• **Given passage**:
▬▬▬▬▬▬▬▬▬▬
From the race riots of 1919 to the Black Lives Matter movement, anxieties about Black uprising have influenced literary funding and prestige in the United States. Across many decades, grants and prizes have shaped the broader ecosystem of US literature, working in tandem to reroute Black militancy and define literary excellence as white. Even as the field diversified in the twenty-first century, prestige institutions raised barriers to entry and imposed new constraints on writers of color.
Crowd Control tells the story of how efforts to contain Black resistance led to the invention of American literary excellence. It brings together archival research and comprehensive data on literary prize demographics with readings of works by Claude McKay, Langston Hughes, William Styron, Claudia Rankine, and others to offer a material account of how US literature has imagined—and managed—protest. Because literature was thought to mollify, redirect, or cast public doubt on militant resistance, moments of mass protest consistently have been followed by targeted support for Black writers. Tracing the evolution of the institutions that reward writers across more than a century, this book unveils the hidden connection between literary funding and social control.
▬▬▬▬▬▬▬▬▬▬
• **Assignment 1**:
Answer these questions using the description of Crowd Control:
(a) What historical event is named as the starting point of the span the description covers?
(b) Besides archival research, what kind of data does the book bring together?
(c) What has consistently followed moments of mass protest?
• **Assignment 2**: Reproduce the stretch of the Crowd Control description from "From the race" through "writers of color." without changing a word.
• **Assignment 3**: Go on with the Crowd Control book description, starting after its last sentence.
The material comes from a separate source.

• **Provided data**:
▬▬▬▬▬▬▬▬▬▬
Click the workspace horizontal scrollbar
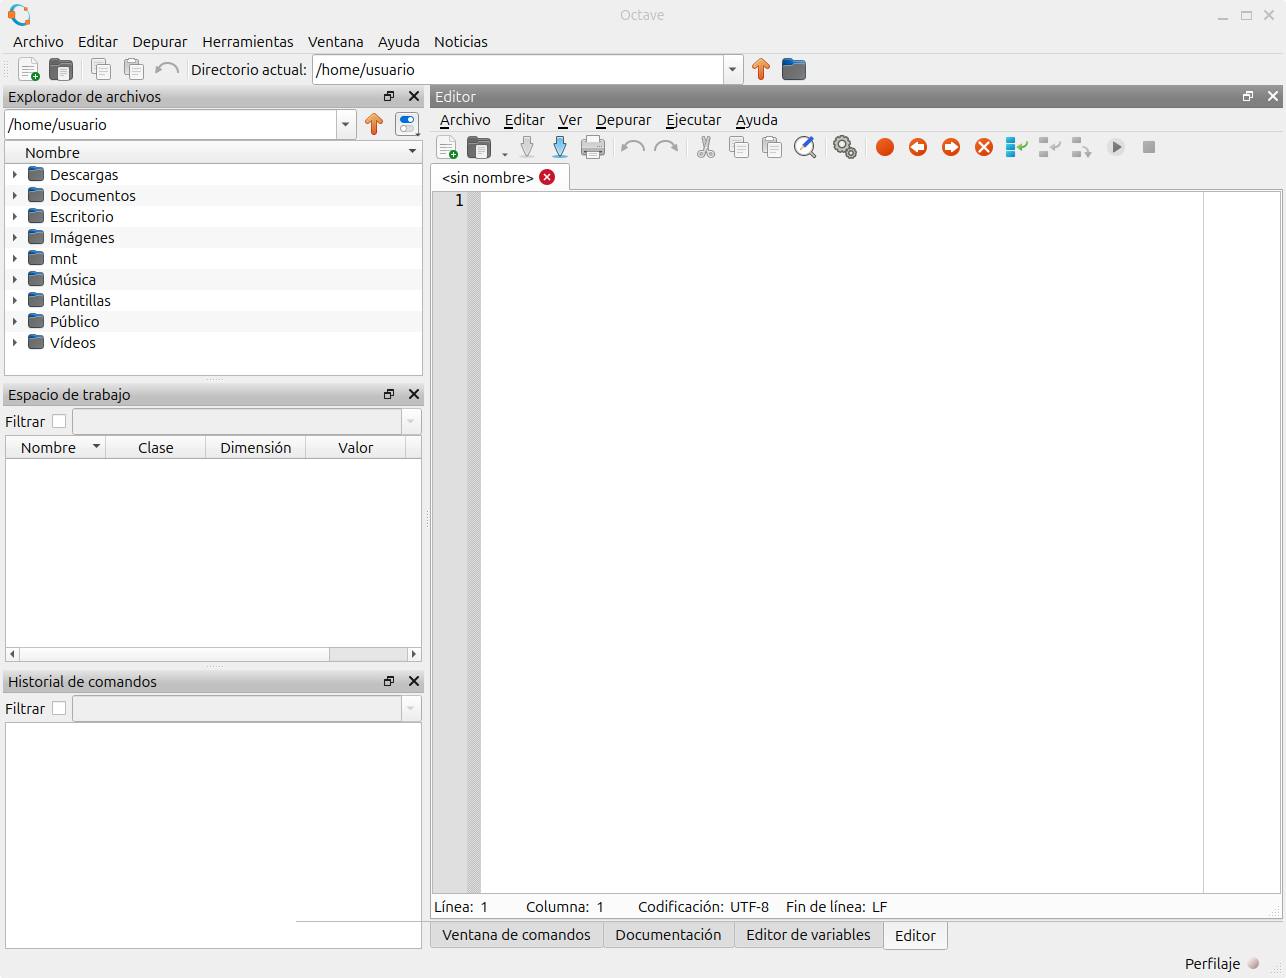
▬▬▬▬▬▬▬▬▬▬
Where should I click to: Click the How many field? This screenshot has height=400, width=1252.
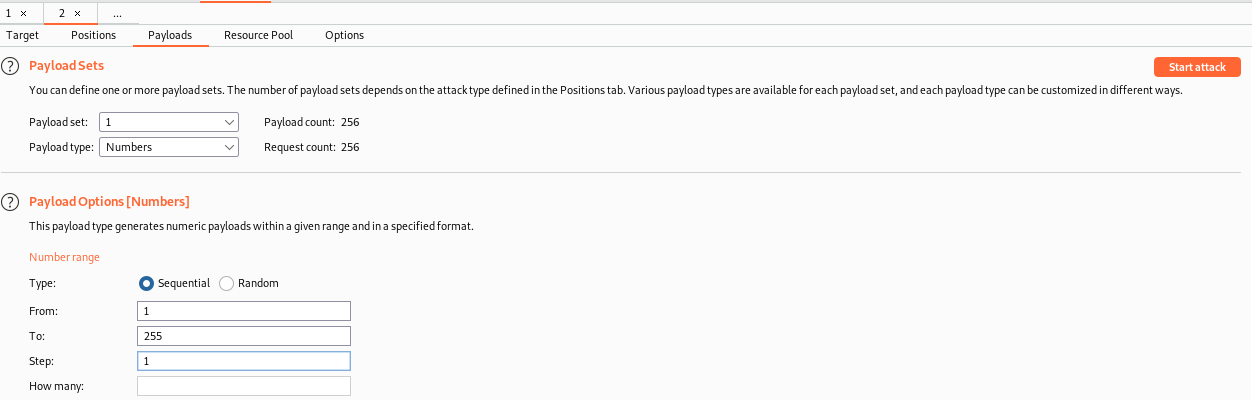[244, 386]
▬▬▬▬▬▬▬▬▬▬
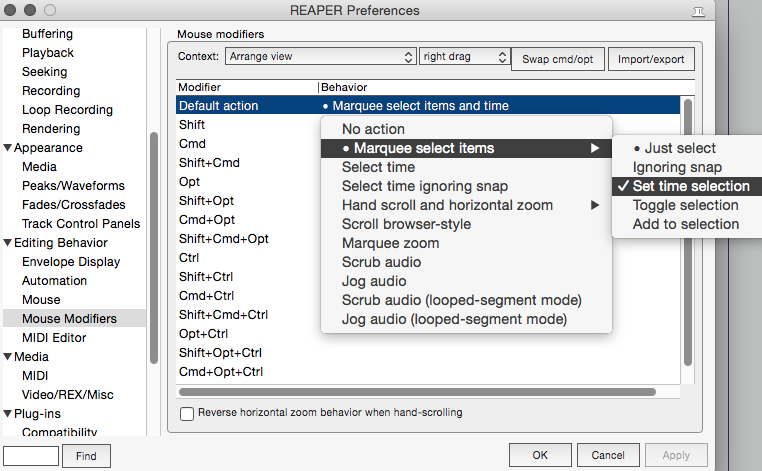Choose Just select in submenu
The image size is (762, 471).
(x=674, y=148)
▬▬▬▬▬▬▬▬▬▬
• **Answer box 1**:
(a) The race riots of 1919.
(b) Comprehensive data on literary prize demographics.
(c) Targeted support for Black writers.

• **Answer box 2**:
From the race riots of 1919 to the Black Lives Matter movement, anxieties about Black uprising have influenced literary funding and prestige in the United States. Across many decades, grants and prizes have shaped the broader ecosystem of US literature, working in tandem to reroute Black militancy and define literary excellence as white. Even as the field diversified in the twenty-first century, prestige institutions raised barriers to entry and imposed new constraints on writers of color.

• **Answer box 3**:
— Christopher Kempf, author of Craft Class: The Writing Workshop in American Culture
Crowd Control shows how literary philanthropy, cultural policy, and the circuits of literary prestige have combined to sustain patterns of racial exclusion and subjugation for more than a century. Grossman, Spahr, and Young highlight the insidious effects of some of our highest honors and most liberal good intentions. This is a bracing work of institutional critique, aimed at the very heart of the American literary field.
— James English, author of The Economy of Prestige: Prizes, Awards, and the Circulation of Cultural Value
Crowd Control brilliantly lays bare some fundamental dynamics of U.S. literary history, showing us how even its most exuberantly well-meaning and celebratory moments have also been profoundly politically racialized ones. Rigorously documented and compellingly written, its refusal of easy liberal sentiment provides us with something far more valuable: real clarity about the ways our culture cunningly refuses calls for radical change.
— Mark McGurl, Stanford University
What does literature have to do with the work of the state? In Crowd Control, Grossman, Spahr, and Young tell the overdetermined story of the grant and the prize and their power in US letters and beyond. Crunching data and tracking quiet influence, they deliver us a new, essential history of the undeniable racialized political aims of literary infrastructures.
— Hannah Zeavin, UC Berkeley
Claire Grossman is an assistant professor of English at Occidental College. She has written for Cultural Critique and (with Juliana Spahr and Stephanie Young) American Literary History, The Cambridge Companion to the Essay, and Public Books.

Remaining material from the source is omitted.